::: DATA SHOWN
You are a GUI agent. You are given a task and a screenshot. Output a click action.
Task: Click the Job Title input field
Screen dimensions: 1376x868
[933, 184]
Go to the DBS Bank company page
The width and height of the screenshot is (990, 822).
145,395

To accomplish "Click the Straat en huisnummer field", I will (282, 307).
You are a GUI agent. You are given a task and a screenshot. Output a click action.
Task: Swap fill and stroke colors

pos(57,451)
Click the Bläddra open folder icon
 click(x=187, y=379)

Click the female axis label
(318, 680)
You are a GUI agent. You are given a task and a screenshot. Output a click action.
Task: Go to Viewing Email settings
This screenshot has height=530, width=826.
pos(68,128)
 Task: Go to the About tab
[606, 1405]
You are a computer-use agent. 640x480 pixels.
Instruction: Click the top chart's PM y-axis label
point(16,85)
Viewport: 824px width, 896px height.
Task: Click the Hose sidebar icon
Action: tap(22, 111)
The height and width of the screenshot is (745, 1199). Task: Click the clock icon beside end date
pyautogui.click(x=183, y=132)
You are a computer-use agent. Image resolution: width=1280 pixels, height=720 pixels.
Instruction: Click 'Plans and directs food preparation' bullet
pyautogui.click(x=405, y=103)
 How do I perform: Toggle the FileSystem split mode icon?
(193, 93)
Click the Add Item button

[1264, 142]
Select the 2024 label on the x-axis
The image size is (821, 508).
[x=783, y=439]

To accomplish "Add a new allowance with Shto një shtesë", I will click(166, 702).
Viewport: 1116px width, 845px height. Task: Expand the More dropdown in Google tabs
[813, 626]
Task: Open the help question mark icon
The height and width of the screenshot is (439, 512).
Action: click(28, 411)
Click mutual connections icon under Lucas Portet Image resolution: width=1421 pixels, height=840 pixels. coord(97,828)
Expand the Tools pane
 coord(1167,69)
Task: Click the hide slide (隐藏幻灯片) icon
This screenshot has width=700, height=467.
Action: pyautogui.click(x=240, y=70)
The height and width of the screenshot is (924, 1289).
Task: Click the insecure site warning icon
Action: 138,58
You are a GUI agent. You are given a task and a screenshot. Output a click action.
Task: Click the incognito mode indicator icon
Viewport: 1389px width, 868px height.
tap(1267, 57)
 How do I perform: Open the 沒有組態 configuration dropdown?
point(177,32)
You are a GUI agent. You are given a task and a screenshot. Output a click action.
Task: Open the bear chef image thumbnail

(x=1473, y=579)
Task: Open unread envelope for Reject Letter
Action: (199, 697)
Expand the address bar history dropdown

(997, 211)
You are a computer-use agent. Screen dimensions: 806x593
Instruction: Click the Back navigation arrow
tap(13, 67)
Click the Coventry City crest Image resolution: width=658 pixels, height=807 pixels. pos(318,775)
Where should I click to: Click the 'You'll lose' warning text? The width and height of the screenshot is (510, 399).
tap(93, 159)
::::::
> **WHAT THIS TASK INVOLVES**: Count up the lines above in which the word "will" appears, and give nothing but that count.

> **WRITTEN SOLUTION**: 2